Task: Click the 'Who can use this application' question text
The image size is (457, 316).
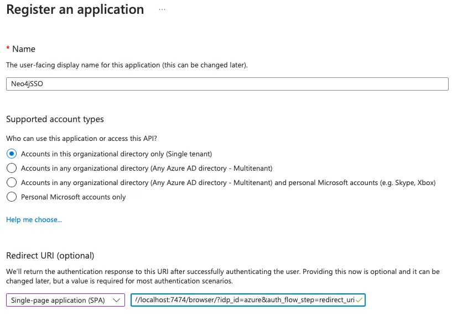Action: (85, 138)
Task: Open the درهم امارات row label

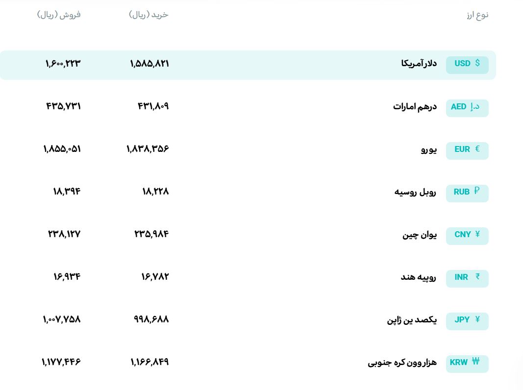Action: coord(415,106)
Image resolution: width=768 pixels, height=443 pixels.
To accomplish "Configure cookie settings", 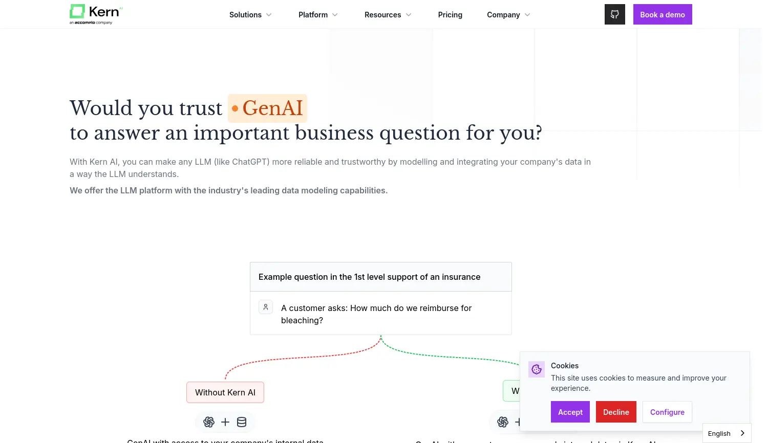I will [x=667, y=412].
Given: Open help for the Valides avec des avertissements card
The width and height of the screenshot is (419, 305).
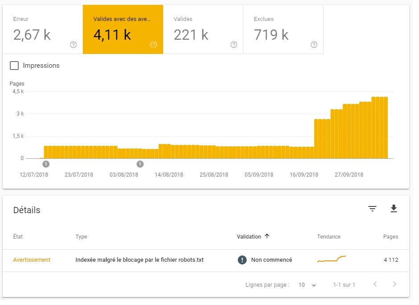Looking at the screenshot, I should point(153,45).
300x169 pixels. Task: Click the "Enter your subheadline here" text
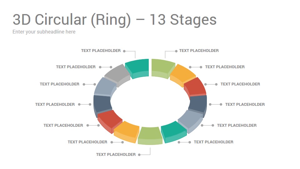click(44, 32)
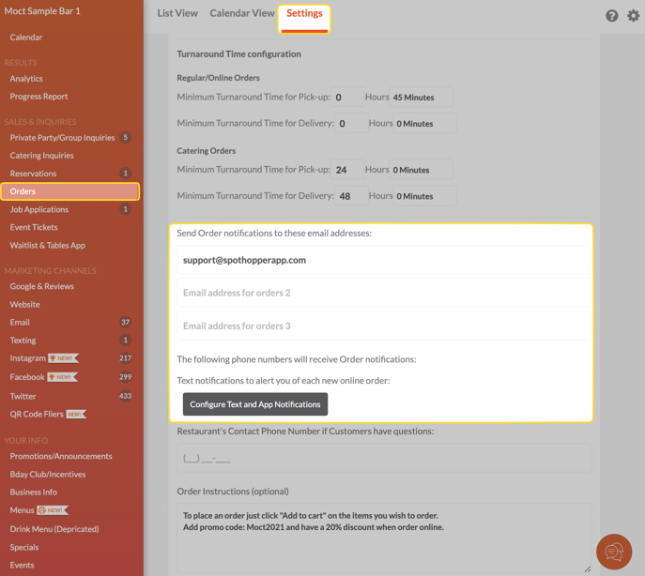The height and width of the screenshot is (576, 645).
Task: Open the help question mark icon
Action: point(611,16)
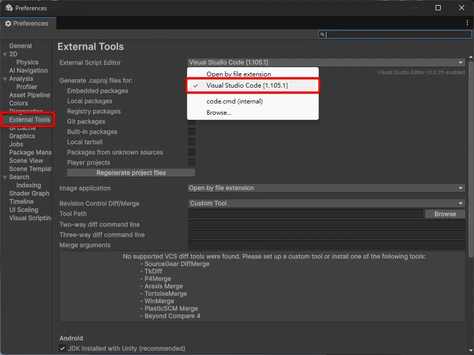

------------------------------------------------

■ Goal of the exercise ■
Only the lines from the one holding "The width and" to the last line of the entries above should be printed, exactly as they appear and with no pictures.

■ Answer box ■
The width and height of the screenshot is (419, 305).
Looking at the screenshot, I should point(153,45).
300x169 pixels. Task: Click the "Enter your subheadline here" text
click(44, 32)
The height and width of the screenshot is (576, 645).
Task: Open the help question mark icon
Action: point(611,16)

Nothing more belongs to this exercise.